L'étiquette a été conçue par le dessinateur Luz.

L'étiquette a été conçue par le dessinateur Luz. — C. Villemain / 20 Minutes

Au domaine de l'Astrolabe, à Bully, dans le beaujolais, la première fermentation des raisins vient de s'achever. « Ça va être un vin magnifique, une de mes meilleures cuvées », se régale déjà Pierre Pitiot, vigneron à la tête d'une petite exploitation de 1,5 ha. Et son vin risque de faire couler de l'encre.
Car ce jeune viticulteur de 34 ans a décidé avec quelques amis de faire de ses bouteilles des objets militants. Cette cuvée de gamay, élaborée de façon naturelle, a été baptisée « fucks@rkozy.com ».

« Une boutade »
Pierre Pitiot, qui se définit comme un « militant du quotidien », adepte du bio et des circuits courts, considère qu'il « était de son devoir de citoyen de réagir à l'absurdité de ce président et de faire réagir les autres ». Il a fait appel à Luz, dessinateur à Charlie Hebdo, pour la conception de l'étiquette : un homme, écrasé par un tonneau. Au départ, cette cuvée devait s'appeler « Sarkozy je te bois », clin d'œil à ce prof de philo poursuivi, puis relaxé, pour avoir lancé « Sarkozy je te vois » lors d'un contrôle de police à Marseille en 2008. « Mais on s'est aperçu que tout le monde ne comprenait pas la référence », indique ce producteur de vins atypiques, qui a finalement opté pour une appellation plus radicale. Risquée ? « C'est une boutade, le nom est écrit en petit », estime Pierre Pitiot.
Les 3 000 bouteilles de ce vin de table présidentiel ne seront disponibles qu'en décembre.

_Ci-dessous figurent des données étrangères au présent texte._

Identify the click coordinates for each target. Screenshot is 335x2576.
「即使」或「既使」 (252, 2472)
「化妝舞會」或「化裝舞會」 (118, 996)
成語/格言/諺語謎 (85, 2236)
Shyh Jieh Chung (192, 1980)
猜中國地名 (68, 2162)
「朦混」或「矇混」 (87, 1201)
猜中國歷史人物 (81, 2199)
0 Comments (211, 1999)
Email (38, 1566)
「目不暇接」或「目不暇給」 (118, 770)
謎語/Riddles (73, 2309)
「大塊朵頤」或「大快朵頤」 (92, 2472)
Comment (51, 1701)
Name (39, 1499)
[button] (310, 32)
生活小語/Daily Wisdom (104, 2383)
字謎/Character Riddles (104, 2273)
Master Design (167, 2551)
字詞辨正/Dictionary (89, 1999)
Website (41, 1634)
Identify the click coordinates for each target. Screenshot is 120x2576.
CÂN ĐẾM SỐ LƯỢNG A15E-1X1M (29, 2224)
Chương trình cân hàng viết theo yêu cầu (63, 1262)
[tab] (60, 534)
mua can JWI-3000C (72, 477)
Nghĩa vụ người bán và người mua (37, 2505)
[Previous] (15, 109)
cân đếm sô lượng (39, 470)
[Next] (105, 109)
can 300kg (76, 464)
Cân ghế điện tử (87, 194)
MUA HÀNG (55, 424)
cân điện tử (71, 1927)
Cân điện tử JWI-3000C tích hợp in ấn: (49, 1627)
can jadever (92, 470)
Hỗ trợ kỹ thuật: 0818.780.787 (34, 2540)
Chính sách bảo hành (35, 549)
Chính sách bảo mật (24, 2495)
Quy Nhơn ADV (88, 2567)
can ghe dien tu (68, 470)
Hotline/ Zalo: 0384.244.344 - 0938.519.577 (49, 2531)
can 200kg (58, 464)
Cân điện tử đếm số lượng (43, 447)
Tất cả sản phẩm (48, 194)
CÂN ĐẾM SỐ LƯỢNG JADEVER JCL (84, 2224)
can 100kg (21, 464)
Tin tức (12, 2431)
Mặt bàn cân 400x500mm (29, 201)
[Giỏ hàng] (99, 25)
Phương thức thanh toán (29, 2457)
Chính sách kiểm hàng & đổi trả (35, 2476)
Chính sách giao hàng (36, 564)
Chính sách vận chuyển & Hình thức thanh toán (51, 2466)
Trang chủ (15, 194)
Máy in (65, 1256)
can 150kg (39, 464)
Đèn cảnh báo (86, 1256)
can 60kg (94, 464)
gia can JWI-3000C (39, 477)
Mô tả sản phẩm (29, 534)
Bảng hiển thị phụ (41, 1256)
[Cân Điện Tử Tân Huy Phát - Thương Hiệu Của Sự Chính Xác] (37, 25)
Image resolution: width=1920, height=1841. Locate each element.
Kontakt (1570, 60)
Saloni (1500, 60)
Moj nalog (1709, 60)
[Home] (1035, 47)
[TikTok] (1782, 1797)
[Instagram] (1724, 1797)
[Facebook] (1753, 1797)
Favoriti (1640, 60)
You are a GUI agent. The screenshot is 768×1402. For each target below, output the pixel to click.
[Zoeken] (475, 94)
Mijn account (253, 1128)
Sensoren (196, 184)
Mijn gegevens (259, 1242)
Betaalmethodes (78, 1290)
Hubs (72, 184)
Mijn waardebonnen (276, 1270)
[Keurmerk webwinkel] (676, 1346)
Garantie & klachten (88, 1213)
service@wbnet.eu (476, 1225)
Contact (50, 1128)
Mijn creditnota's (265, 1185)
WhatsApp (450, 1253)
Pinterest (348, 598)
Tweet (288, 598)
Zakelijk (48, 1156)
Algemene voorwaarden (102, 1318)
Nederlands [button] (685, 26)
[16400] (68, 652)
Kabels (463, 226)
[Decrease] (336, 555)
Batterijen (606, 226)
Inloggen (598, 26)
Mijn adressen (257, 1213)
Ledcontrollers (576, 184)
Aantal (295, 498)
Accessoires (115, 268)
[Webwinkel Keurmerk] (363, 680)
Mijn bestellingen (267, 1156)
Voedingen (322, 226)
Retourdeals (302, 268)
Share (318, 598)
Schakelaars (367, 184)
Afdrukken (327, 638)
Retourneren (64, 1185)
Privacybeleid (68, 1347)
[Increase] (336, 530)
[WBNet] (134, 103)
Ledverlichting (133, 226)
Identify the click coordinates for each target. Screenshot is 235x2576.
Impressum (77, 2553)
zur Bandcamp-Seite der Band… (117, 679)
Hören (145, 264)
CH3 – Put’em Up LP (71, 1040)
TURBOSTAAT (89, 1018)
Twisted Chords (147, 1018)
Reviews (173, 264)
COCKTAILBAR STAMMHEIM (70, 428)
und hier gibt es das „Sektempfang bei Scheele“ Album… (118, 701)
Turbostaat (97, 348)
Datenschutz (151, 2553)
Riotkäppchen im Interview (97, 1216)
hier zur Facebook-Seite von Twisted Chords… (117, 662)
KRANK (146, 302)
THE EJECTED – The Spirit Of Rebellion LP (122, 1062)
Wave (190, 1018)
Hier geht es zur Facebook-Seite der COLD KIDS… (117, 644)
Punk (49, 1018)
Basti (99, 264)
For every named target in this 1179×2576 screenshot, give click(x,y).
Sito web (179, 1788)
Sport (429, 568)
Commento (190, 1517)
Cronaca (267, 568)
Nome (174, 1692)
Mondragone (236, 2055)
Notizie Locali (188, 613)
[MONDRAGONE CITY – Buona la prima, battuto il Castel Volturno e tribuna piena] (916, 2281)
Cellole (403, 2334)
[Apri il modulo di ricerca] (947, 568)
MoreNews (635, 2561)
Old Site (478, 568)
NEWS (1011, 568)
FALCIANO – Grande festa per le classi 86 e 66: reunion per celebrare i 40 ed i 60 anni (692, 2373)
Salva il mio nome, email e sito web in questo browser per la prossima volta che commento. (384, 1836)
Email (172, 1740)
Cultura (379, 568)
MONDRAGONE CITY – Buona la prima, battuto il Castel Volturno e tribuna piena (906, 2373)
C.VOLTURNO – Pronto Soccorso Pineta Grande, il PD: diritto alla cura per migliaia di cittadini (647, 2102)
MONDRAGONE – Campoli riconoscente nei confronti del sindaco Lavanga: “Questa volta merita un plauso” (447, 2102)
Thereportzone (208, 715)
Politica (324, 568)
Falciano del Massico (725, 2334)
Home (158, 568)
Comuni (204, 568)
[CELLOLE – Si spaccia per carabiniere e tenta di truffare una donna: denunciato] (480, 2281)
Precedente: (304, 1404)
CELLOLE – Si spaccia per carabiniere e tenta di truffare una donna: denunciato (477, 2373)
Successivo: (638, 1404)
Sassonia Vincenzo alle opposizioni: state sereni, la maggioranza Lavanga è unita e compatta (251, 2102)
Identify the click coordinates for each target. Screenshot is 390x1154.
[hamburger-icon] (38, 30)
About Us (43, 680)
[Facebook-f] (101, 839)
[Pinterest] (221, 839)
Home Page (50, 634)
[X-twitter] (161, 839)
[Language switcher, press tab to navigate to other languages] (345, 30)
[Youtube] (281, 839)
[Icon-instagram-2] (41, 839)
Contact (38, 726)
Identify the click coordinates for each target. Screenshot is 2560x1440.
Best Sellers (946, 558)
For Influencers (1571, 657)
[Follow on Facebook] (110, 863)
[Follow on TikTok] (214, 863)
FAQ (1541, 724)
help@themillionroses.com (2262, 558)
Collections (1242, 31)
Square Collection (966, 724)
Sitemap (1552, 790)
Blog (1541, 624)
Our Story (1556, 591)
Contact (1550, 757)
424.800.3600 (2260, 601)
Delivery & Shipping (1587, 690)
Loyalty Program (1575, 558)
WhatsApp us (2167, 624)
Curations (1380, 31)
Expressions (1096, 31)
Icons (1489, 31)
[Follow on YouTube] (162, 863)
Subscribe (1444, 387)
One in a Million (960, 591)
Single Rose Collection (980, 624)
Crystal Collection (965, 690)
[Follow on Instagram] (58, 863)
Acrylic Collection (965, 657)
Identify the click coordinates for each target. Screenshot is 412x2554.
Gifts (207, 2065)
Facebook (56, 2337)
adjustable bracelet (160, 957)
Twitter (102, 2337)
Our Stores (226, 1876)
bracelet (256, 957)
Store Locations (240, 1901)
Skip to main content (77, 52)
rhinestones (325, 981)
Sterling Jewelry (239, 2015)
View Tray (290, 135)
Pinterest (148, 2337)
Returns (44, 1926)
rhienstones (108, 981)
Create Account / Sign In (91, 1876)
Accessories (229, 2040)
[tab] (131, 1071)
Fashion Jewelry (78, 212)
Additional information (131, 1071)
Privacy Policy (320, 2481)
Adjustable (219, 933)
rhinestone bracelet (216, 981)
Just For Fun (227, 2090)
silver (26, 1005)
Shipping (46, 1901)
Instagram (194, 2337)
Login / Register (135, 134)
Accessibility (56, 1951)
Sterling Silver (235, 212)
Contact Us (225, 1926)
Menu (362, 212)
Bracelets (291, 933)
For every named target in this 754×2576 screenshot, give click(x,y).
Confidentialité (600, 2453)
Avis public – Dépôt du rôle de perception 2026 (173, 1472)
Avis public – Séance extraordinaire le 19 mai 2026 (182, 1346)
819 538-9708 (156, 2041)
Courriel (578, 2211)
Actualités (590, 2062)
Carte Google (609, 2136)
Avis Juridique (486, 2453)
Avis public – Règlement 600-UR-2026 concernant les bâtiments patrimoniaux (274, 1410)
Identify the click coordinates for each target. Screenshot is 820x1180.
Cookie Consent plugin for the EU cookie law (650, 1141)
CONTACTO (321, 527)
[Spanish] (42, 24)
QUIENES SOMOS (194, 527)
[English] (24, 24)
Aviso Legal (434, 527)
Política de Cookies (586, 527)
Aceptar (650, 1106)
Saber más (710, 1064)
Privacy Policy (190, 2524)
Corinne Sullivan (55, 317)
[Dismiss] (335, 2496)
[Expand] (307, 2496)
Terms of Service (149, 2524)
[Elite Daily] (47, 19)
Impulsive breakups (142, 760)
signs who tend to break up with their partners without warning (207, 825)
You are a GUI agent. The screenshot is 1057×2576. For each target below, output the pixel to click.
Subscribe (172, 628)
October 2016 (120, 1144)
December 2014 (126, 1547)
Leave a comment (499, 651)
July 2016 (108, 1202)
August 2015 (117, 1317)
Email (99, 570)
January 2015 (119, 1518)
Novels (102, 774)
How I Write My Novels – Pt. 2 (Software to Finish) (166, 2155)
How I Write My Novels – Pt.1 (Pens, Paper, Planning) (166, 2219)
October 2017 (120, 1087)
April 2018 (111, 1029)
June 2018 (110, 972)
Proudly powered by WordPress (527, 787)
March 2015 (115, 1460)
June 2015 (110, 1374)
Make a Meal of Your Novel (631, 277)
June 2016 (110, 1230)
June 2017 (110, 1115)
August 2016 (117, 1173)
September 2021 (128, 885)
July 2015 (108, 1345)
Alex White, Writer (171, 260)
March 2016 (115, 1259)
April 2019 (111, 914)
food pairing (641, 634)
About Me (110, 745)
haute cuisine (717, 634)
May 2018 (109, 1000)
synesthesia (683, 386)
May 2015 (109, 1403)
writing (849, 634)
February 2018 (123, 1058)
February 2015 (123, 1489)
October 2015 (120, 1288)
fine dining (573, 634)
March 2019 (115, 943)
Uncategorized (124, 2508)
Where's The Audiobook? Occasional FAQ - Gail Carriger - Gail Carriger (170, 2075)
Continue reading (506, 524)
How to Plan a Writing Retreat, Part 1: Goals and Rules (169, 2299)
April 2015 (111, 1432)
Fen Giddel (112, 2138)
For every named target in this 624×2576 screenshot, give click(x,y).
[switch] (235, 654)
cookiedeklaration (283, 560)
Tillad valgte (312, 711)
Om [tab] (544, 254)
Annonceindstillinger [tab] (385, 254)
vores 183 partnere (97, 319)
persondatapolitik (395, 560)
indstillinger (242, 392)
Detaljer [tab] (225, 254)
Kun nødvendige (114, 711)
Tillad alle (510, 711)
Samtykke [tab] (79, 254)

Et peuvent déjà être réservées par courriel à l'adresse… fucks@rkozy.com.

Liberté d'expression

En 2008, Nicolas Sarkozy avait demandé le retrait de la vente de poupées vaudous à son effigie. La cour d'appel de Paris avait jugé qu'il s'agissait d'une « atteinte à la dignité » du chef de l'Etat. Mais la justice n'avait pas ordonné son retrait, estimant qu'il serait « disproportionné et attentatoire à la liberté d'expression. »

Mots-clés :

Aucun mot-clé.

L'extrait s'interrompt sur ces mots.